Urban Fantasy from a slightly different perspective: the urban setting is Hong Kong and the fantasy, as one might expect in that setting, is a Chinese pantheon including input from Buddism, Tao, and Confucianism - and a heavy dose of oriental martial arts. The heroine is a sassy Aussie, who somehow landed in Hong Kong and teaches English in a kindergarten as well as teaching a number of private clients. As her private clients move on, the father of her favorite student picks up their times so she can spend more time with his daughter. When she leaves the kindergarten, after the owner requests that she spy on her private client for her, Mr. Chen, the client, hires her full time as his daughter's nanny at such a fantastic salary that she cannot refuse, but has to wonder what is really going on.

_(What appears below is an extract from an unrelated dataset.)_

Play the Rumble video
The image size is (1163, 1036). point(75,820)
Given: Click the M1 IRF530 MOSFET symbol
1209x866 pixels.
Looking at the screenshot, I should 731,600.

From there we are pitched into a world of gods and demons and magic and martial arts and a child with some extraordinary gifts. There is blood and gore, and the lifestyle of the extremely wealthy, and a visit to the Paris home of Kwan Yin. We learn the true identity of Mr. Chen fairly early on, and meet a number of his colleagues, one of whom is the title character. Which seems fairly odd, because he really is not central to the story at all - unless she is carrying out an elaborate mah jongg parallel, but I don't see it in the titles of the second and third trilogies of this triple-triple.

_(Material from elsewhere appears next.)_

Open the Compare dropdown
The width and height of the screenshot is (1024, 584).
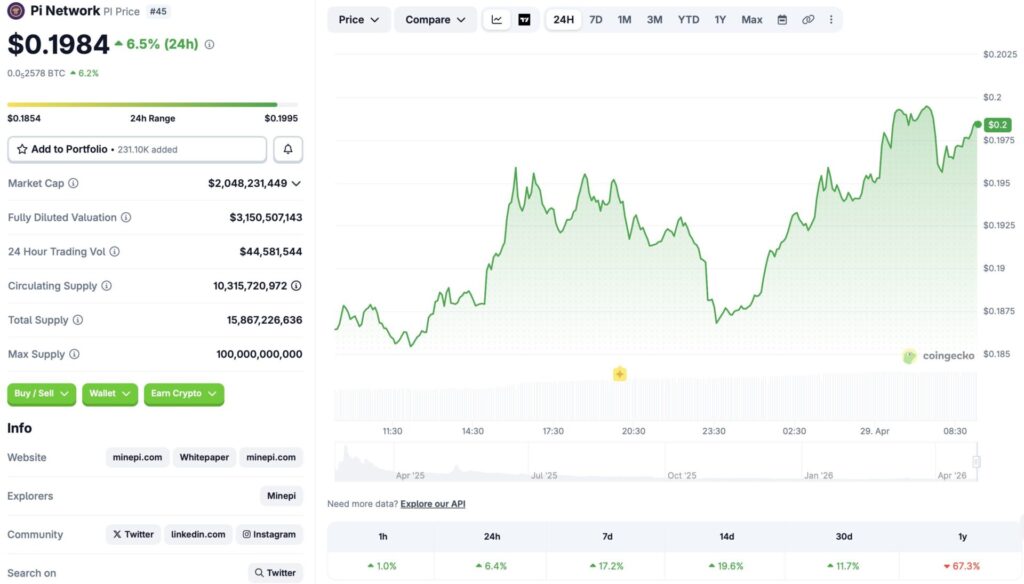435,19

As in the last trilogy that I started, Chan drops a number of heavy portentious hints and then stops rather abruptly - the last five percent of the book is a glossary. Perhaps it is less annoying than the last one because it isn't nearly as long. Never mind, I just checked and they only differ in length by four pages. Maybe it seemed shorter because there are not three different story lines to tie together and there is much more action.